多面体F

集会報告、読書記録、観劇記録などの「ときどき日記」

ブックフェア2013

2013年07月23日 | 日記
今年も東京ビッグサイトにブックフェアを見に行った。今年は20回の記念フェアだ。
わたくしが行ったもっとも古い会場の記憶は池袋のサンシャインだった。その後、幕張メッセに行ったこともある。調べてみると現在の東京国際ブックフェアになったのは94年の幕張からだそうだ。ビッグサイトに移ったのは97年なので、それからでも16年になる。今年も電子出版EXPOとともに開催された。
いつも梅雨明けの暑い時期にある。しかし今年は7月3日から6日で梅雨末期の時期だった。

今年の目玉は3Dだった。
凸版印刷の3Dプリンターには驚いた。ケロロ軍曹の30センチくらいの人形が何体か展示されていた。プリンターというので、まず形を成型しておき、プリンターで表面に色を着色するのだと思った。しかしそうではなく3次元データをもとに、石膏で成型するところからやるのだそうだ。つまりだんだん盛り上がって出来上がるという。
3次元データがないときは実物をスキャンしてつくるそうだ。コンパニオンの女性が20センチくらいの小さな人形をもっていた。なんと本人のミニチュアである。服のしわやホクロまでリアルに再現されているとのことだった。
パナソニック映像の3Dプラズマディスプレイをみた。5面のディスプレイを半円形に並べてある。5台のカメラで撮ったグランドキャニオンや渡月橋の桜など風景動画が映し出されていたがたしかに迫力がある。迫力については映画「三丁目の夕日'64」でみていたが、こういう展示でも、使い方によっては注目を浴びるかもしれない。
3Dとは関係ないが、堀内印刷が透明テキストPDFを出展していた。PDFの図表や写真以外の文字部分をOCRで読み取りテキスト化したものだ。テキストなのでほかのかたちに変換して利用できるし、検索もできる。どういう役に立つのかよくわからないが、先物買いする客もいるという。

手にもっているのが自分自身のミニチュア。左は3Dプリンタ
昨年のブックフェアは楽天Kobo touch発売直前で実機のデモに人気が集中した。あれから1年、日本語タイトルは14万点、ベストセラーのカバー率80%というからなかなか大したものだ。今年はkobo gloを展示していた。フロントライトを搭載しており暗いところでも読みやすい。
koboのこの1年の実売数を係りの人に聞いてみた。公表していないとのことだった。どうやらあまり売れていない様子だ。毎年「電子書籍元年」といっているが、まだ道は遠いようだ。
なお大日本印刷のブースでは、hontoプラスという月刊PR誌を発刊したというのが目玉だった。あまり大したことはないニュースである。
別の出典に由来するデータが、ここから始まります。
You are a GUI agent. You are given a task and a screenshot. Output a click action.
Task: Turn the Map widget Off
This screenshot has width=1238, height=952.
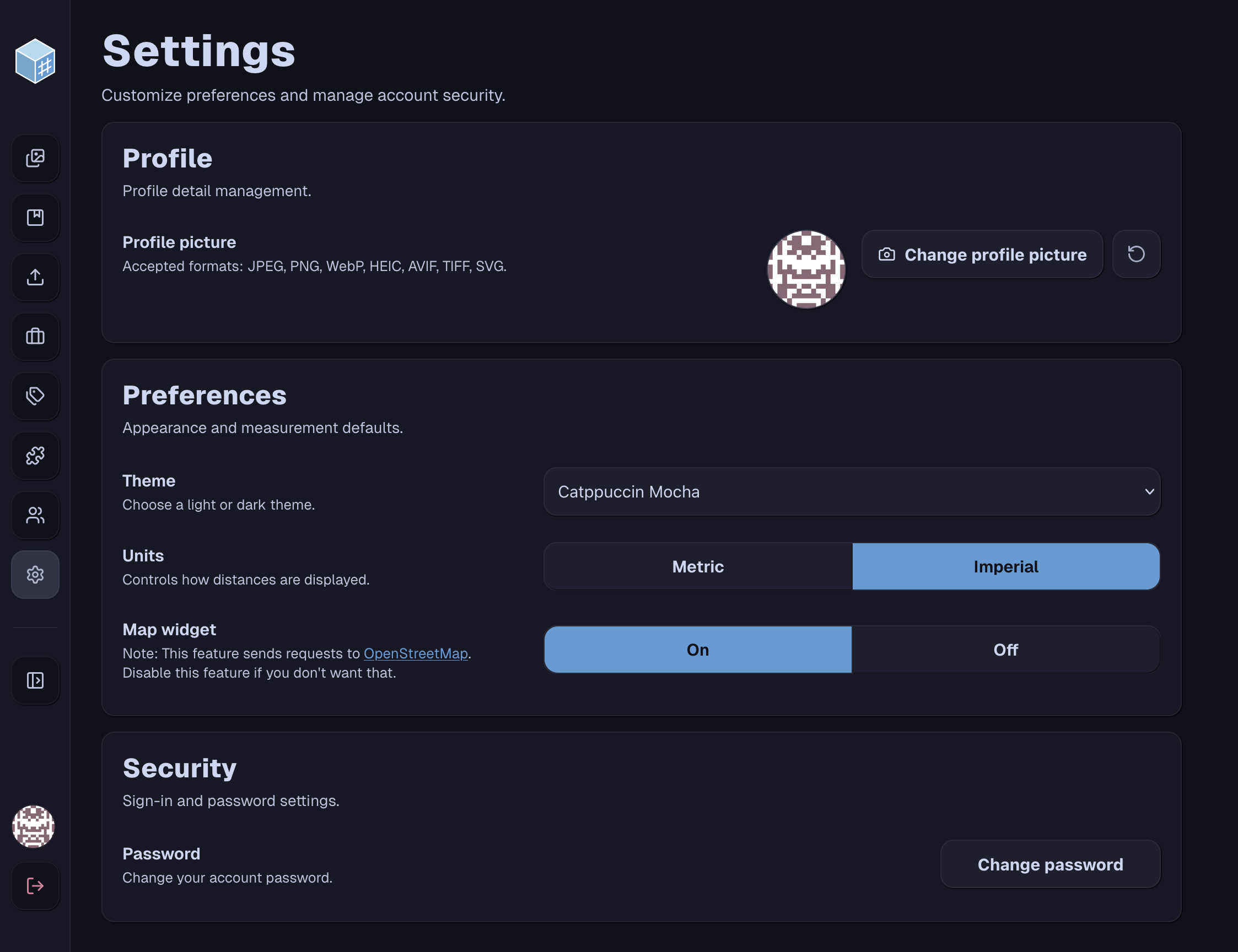(1005, 650)
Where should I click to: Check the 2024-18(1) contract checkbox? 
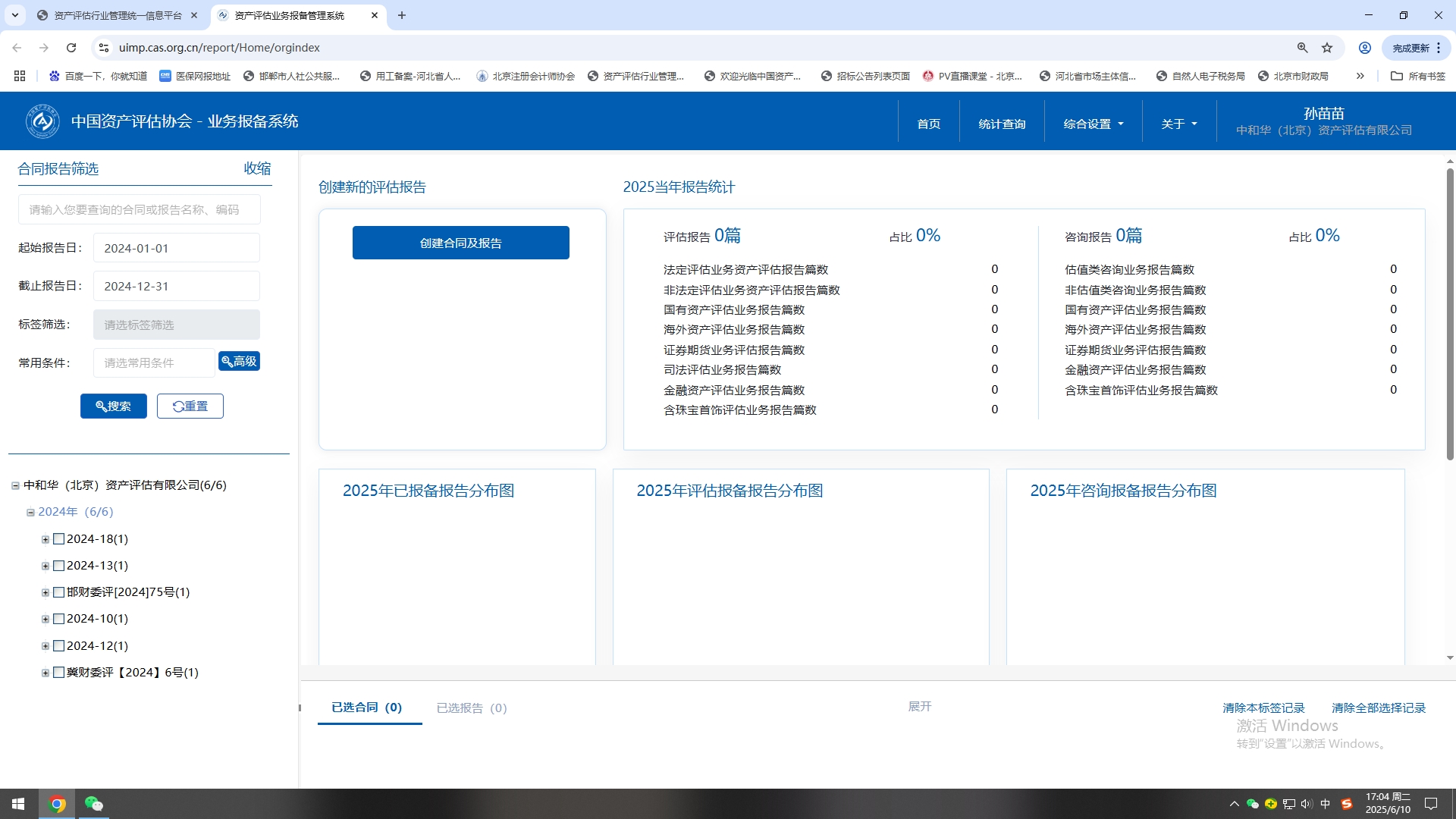coord(59,539)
さて紙の本のほうだが、今年は目玉といえるようなブースは見当たらなかった。
出版梓会は「生きる力 本の力2013」という大きな看板を掲げて、筑摩書房、有斐閣、ミネルヴァ書房など21社が共同で出展していた。
書物復権9社の会では、岩波は今年8月に創業100年、向かいの春秋社は95年ということだった。まさに老舗である。河出書房新社は「文藝」(改造社版)発刊80年、文藝賞50回で、河出になってからだと69年である。創刊号の表紙には「特別寄稿 ゴーリキイ」の文字が見える。当時の編集長は上林暁、河出のときは野田宇太郎だった。高橋和巳(65年)や「追悼 野間宏」(91年)の表紙の号も展示されていた。
驚くようなタイトルのトンデモ本の幸福の科学出版は相変わらずで、「公開霊言 東條英機「大東亜戦争の真実」を語る」、「神に誓って「従軍慰安婦」は実在したか」、「本多勝一の守護霊インタビュー 自虐史観の発端をつくった「南京大虐殺」事件」といったタイトルの本が並んでいた。
国書刊行会は、山尾悠子作品集成 種村季弘傑作撰など今年も良書をたくさん出品していた。またエイ出版社(エイは木ヘンに世)はムックなど雑誌が多いせいだろうが、とてもきれいなブースだった。新しい出版社だと思ったのだが、創業40年ということだった。
今年は手塚プロダクションが、結構大きなスペースで手塚治虫書店というブースを出していた。展示図書は、秋田書店、小学館、講談社などが発行した漫画の単行本だった。

毎年楽しみにしていた造本装幀コンクールだが今年はほとんど見る時間がなかった。購入したパンフによると文部科学大臣賞「われた魯山人」(フォクシー)、経済産業大臣賞「アルケオメトリア 考古遺物と美術工芸品を科学の眼で透かし見る」(東京大学総合研究博物館)、東京都知事賞「浮遊的前衛」(東京大学出版会)である。いずれも完成度が高い。しかしワクワクするようなものはない。東大が3冊中2冊というのはどんなものなのだろう。たぶん東大出版会に見る目のある人がいるのだろう。

手持無沙汰そうな作家・ライターゾーン
それより、今年は写真、イラスト、漫画など、個人出展のクリエイターEXPO東京というゾーンがあった。漫画、作家、映像、音楽など10のジャンルから成るが、漫画、イラスト、絵本などビジュアル系のクリエイターはよいとしても、作家・ライターはどんなものだろう。終日閑をもてあましているような出展者もたくさん並んで座っていた。

☆会場を出たのが夕方だったので、大井町で下車し、東小路飲食街という看板の通りの立ち喰い寿司「いさ美寿司」に入った。「小僧の神様」のころは立ち食いが一般的だったというが、わたしは初めてだ。いかは60円、まぐろ、青柳、エビが100円、「あまちゃん」で人気のウニですら200円という安さだった。なお日本酒や焼酎は400円、お酒を2本と結構食べて2300円だったので寿司屋としては破格の価格である。